For the first time in history, astronomers have directly studied the surface of a planet outside our solar system. Using the James Webb Space Telescope (JWST), an international team announced this week that it has characterized the rocky face of LHS 3844 b, a “super-Earth” roughly 49 light-years from Earth, peeling back a layer of mystery that has surrounded rocky exoplanets for decades.
The results, released in early May 2026, mark a turning point for exoplanet science. Until now, every direct measurement of a distant rocky world has been an indirect inference from the planet’s atmosphere or its silhouette as it crossed in front of its host star. With LHS 3844 b, JWST captured infrared light coming straight off the planet’s baking dayside — and from that signal, the researchers reconstructed what its actual surface is made of.
The answer is dramatic, if not exactly hospitable. “We see a dark, hot, barren rock, devoid of any atmosphere,” said the lead author of the study in a statement. The findings suggest the surface resembles ancient cooled lava plains, similar to the dark mare regions on Earth’s Moon or the cratered face of Mercury.
LHS 3844 b orbits a small red dwarf star so closely that one face is permanently locked toward its sun, like our Moon to Earth. That permanent dayside reaches more than 1,000 degrees Celsius, hot enough to melt aluminum. The lack of any thick atmosphere — confirmed by the planet’s extreme day-night temperature contrast — makes it a near-perfect natural laboratory for surface studies.
What makes the result so significant is the technique. The team used JWST’s mid-infrared instrument to gather thermal emission directly from the planet, then compared the spectrum to laboratory measurements of different rock types. The match pointed to a basaltic, iron-rich crust — chemistry that on Earth signals past volcanism. The same approach could now be applied to dozens of other rocky worlds within JWST’s reach.
“This is a milestone we have been chasing for years,” one co-author said during a press briefing. “It opens a new chapter where we can start asking what rocky exoplanets are actually made of, not just whether they exist.”
The implications extend well beyond a single barren world. Astronomers have catalogued more than a thousand planets that, like LHS 3844 b, orbit so close to small stars that their atmospheres may have been stripped away long ago. Until now, those planets were essentially invisible in detail. The new technique gives scientists a way to see them — to map continents of rock, scan for surface ice, and eventually search for the chemical fingerprints of past geological activity.

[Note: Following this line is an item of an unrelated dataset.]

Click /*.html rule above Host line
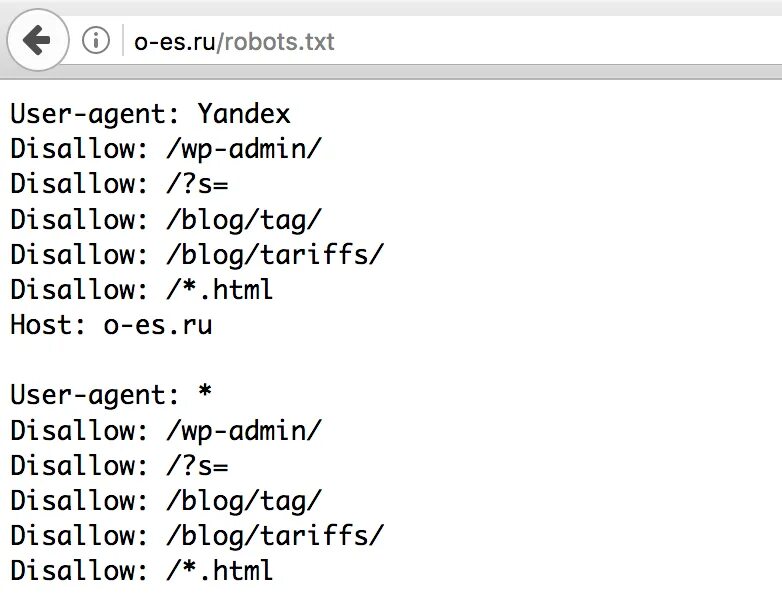Image resolution: width=782 pixels, height=606 pixels. tap(220, 290)
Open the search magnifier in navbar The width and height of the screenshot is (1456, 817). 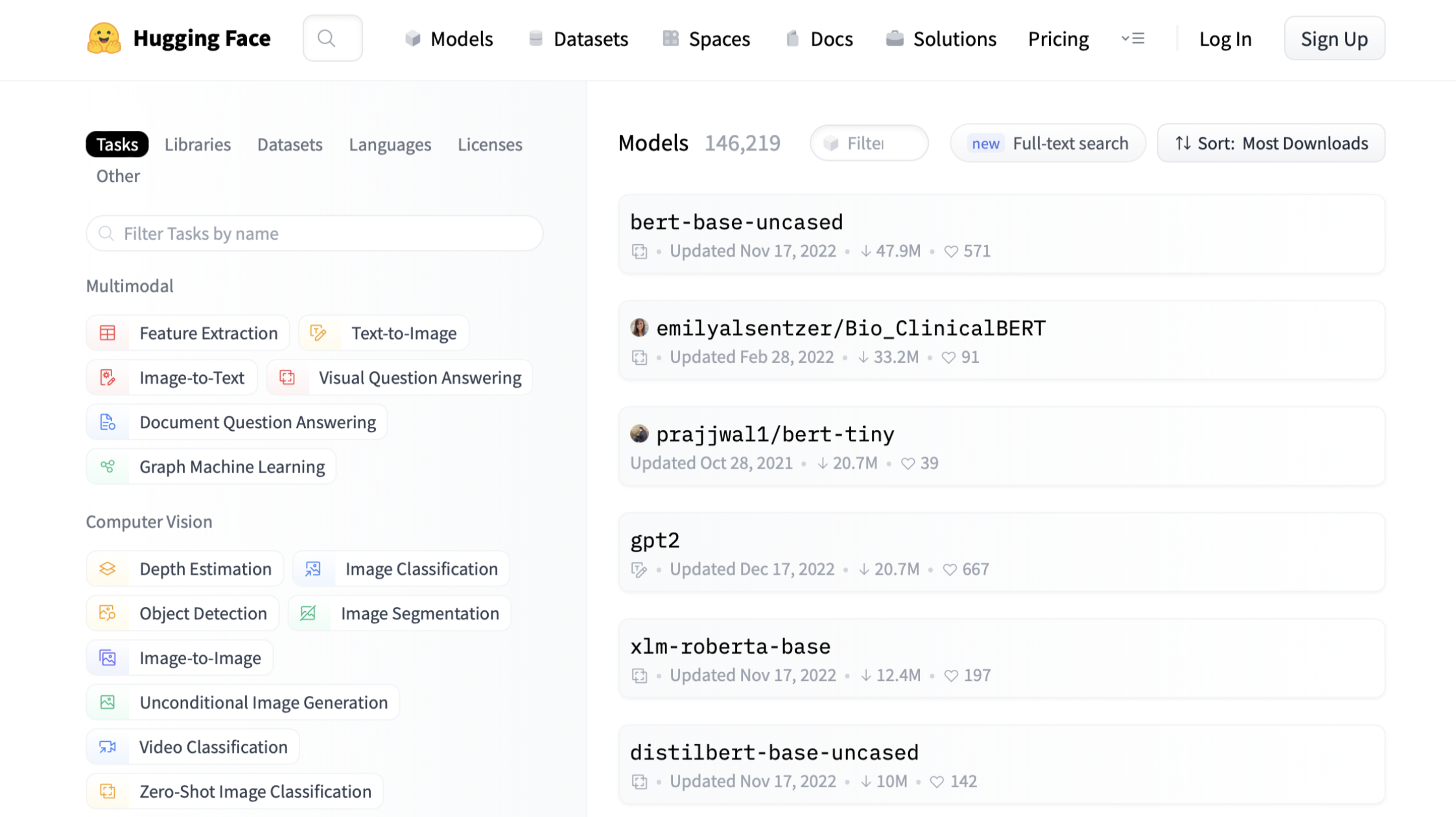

The research also helps refine the search for life. Knowing which rocky planets lack atmospheres lets astronomers narrow their hunt for the ones that hold onto theirs — the truly Earth-like targets where biology might survive. JWST has already begun probing the atmospheres of other promising worlds, including TRAPPIST-1 e and several planets around nearby red dwarfs. Pairing surface measurements with atmospheric ones is now possible for the first time in history.
LHS 3844 b was first detected by NASA’s Transiting Exoplanet Survey Satellite (TESS) in 2018. Its small size, proximity, and extreme temperature made it an ideal early target for JWST. Scientists chose it precisely because they expected it to be a hostile, airless rock — a worst-case world that could prove the technique. It worked.
For a telescope already credited with rewriting textbooks on the early universe, galaxy formation, and exoplanet atmospheres, this is one more first. JWST has now done what no other observatory has: it has, in a sense, looked down at the surface of a planet circling another star — and started to read what is written there.